▶ **Input data**
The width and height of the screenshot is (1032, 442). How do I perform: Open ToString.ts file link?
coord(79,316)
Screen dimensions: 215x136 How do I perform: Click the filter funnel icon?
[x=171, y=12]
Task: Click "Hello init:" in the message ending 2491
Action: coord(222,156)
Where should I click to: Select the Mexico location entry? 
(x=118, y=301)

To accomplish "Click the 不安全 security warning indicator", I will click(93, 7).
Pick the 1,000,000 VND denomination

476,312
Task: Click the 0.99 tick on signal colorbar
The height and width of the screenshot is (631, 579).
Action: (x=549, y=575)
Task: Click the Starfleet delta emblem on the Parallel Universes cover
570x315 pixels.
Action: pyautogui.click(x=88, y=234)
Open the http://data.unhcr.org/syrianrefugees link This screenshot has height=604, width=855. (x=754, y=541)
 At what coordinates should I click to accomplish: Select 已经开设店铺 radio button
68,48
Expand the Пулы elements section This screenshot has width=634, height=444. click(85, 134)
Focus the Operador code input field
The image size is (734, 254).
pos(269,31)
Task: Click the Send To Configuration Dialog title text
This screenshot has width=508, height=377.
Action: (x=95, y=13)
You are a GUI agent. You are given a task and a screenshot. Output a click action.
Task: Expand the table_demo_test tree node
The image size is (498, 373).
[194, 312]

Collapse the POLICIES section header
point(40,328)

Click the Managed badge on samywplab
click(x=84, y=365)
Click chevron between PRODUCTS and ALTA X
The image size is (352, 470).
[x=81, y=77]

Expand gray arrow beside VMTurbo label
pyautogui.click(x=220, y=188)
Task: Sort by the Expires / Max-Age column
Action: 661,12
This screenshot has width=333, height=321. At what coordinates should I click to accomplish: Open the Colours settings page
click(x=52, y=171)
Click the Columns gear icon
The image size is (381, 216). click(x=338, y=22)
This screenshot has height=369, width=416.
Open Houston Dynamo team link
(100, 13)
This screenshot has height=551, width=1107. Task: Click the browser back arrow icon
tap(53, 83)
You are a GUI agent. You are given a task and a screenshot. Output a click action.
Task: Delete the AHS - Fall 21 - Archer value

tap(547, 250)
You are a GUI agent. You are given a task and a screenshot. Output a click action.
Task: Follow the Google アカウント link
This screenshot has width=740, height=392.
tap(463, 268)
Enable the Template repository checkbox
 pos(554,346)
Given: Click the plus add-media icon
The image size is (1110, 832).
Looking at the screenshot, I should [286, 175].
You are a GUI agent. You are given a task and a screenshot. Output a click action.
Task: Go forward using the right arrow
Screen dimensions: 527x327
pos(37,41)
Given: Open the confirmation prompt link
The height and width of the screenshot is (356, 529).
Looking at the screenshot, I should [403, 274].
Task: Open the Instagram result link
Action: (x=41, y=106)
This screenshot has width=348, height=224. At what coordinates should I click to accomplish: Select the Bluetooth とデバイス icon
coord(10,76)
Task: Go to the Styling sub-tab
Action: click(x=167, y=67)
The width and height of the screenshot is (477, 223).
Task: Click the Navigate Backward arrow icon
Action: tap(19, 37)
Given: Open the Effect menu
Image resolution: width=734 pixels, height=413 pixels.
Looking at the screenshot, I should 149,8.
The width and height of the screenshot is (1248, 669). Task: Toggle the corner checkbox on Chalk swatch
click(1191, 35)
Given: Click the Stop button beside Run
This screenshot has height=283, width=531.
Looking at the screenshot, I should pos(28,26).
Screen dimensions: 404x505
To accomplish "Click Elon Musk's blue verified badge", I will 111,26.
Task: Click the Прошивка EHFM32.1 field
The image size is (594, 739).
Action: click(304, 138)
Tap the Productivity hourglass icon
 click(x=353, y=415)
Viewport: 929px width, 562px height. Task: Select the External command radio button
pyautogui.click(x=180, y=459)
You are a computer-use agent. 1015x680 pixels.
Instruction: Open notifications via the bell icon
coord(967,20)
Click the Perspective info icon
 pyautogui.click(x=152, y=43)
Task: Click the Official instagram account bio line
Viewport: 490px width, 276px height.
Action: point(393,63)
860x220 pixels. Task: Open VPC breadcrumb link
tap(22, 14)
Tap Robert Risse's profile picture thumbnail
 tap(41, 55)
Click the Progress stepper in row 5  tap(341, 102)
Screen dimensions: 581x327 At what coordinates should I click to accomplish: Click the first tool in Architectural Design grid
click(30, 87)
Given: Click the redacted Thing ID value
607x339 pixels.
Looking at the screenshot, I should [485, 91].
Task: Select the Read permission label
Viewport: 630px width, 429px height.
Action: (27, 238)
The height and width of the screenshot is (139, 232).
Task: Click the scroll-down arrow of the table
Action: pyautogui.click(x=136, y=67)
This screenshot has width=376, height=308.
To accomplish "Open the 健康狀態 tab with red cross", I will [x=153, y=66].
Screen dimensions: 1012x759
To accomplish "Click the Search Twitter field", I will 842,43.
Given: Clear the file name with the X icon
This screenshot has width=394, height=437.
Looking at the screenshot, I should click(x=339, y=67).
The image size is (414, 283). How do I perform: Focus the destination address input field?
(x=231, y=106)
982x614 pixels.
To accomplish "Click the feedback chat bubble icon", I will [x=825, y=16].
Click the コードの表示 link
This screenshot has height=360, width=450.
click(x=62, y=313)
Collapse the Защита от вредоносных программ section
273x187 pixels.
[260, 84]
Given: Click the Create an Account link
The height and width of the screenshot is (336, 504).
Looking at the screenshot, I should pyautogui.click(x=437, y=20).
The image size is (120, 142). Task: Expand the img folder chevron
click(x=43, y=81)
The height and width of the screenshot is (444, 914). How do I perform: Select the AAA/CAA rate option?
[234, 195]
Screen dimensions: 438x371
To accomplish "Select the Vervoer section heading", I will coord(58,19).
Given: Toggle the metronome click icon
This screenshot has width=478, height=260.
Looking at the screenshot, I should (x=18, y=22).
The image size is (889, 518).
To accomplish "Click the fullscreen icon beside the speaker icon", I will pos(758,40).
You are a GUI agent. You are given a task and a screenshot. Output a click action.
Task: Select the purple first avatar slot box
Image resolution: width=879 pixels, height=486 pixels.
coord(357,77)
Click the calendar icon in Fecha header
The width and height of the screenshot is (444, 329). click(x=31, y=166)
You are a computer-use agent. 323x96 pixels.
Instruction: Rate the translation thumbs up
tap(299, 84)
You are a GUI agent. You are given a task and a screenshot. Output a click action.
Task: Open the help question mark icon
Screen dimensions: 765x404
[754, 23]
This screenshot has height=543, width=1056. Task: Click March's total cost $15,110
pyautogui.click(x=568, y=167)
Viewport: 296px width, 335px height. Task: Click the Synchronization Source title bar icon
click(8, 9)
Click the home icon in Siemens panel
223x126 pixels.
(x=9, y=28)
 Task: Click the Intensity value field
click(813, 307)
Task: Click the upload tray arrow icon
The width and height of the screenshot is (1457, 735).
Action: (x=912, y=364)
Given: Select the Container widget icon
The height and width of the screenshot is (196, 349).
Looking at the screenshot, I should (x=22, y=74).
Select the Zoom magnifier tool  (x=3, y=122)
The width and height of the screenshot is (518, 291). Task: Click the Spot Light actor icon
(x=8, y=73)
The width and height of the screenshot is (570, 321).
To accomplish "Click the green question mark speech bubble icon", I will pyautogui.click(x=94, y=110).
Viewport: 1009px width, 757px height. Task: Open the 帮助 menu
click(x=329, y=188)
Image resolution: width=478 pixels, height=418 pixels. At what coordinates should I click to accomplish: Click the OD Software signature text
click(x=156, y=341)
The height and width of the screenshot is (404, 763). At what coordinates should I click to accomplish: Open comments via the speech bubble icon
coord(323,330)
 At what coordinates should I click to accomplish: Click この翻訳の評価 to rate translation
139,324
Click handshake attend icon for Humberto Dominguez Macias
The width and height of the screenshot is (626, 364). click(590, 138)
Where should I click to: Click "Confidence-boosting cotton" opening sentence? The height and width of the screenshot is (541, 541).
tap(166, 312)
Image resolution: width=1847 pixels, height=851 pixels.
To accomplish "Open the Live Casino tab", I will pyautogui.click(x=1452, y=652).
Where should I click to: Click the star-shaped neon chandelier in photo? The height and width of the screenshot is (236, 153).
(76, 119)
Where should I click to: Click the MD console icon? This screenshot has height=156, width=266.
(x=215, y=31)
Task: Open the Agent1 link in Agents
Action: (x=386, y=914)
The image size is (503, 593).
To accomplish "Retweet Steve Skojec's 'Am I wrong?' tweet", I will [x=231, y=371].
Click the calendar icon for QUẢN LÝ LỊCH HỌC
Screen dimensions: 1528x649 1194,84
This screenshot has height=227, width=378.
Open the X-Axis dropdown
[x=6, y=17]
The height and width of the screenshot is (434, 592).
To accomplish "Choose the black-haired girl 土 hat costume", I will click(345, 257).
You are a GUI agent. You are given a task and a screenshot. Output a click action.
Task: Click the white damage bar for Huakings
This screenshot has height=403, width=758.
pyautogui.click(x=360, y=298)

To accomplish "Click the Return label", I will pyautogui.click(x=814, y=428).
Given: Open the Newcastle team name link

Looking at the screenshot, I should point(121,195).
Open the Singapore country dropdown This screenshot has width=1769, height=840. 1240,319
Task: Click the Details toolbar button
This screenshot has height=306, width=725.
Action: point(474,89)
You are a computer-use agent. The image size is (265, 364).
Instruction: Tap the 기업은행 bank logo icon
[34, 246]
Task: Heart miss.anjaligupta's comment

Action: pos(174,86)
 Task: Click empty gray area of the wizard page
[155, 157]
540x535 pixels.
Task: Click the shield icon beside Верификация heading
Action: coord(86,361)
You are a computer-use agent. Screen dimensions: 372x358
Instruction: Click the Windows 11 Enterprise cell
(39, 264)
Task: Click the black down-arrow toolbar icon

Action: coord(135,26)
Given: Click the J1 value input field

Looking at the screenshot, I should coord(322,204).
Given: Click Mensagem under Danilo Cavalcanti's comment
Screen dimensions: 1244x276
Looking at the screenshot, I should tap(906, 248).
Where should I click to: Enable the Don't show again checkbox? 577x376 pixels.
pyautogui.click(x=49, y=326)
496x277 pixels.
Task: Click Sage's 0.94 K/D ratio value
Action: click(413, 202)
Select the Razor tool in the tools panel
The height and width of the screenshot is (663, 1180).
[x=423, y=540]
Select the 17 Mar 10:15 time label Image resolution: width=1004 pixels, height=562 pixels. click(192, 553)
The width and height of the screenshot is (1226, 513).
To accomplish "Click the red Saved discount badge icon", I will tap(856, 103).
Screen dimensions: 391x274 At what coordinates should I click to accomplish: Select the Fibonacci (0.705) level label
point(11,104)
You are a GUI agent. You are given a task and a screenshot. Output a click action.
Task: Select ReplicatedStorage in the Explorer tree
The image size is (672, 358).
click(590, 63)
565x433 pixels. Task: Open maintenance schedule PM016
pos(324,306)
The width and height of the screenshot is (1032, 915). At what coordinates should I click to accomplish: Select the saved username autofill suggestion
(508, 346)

▶ **What you should do**
The expected answer is a copy of every line in the entries that holds the word "question".

▶ **Exercise response**
Task: Open the help question mark icon
To accomplish "Click the green question mark speech bubble icon", I will pyautogui.click(x=94, y=110).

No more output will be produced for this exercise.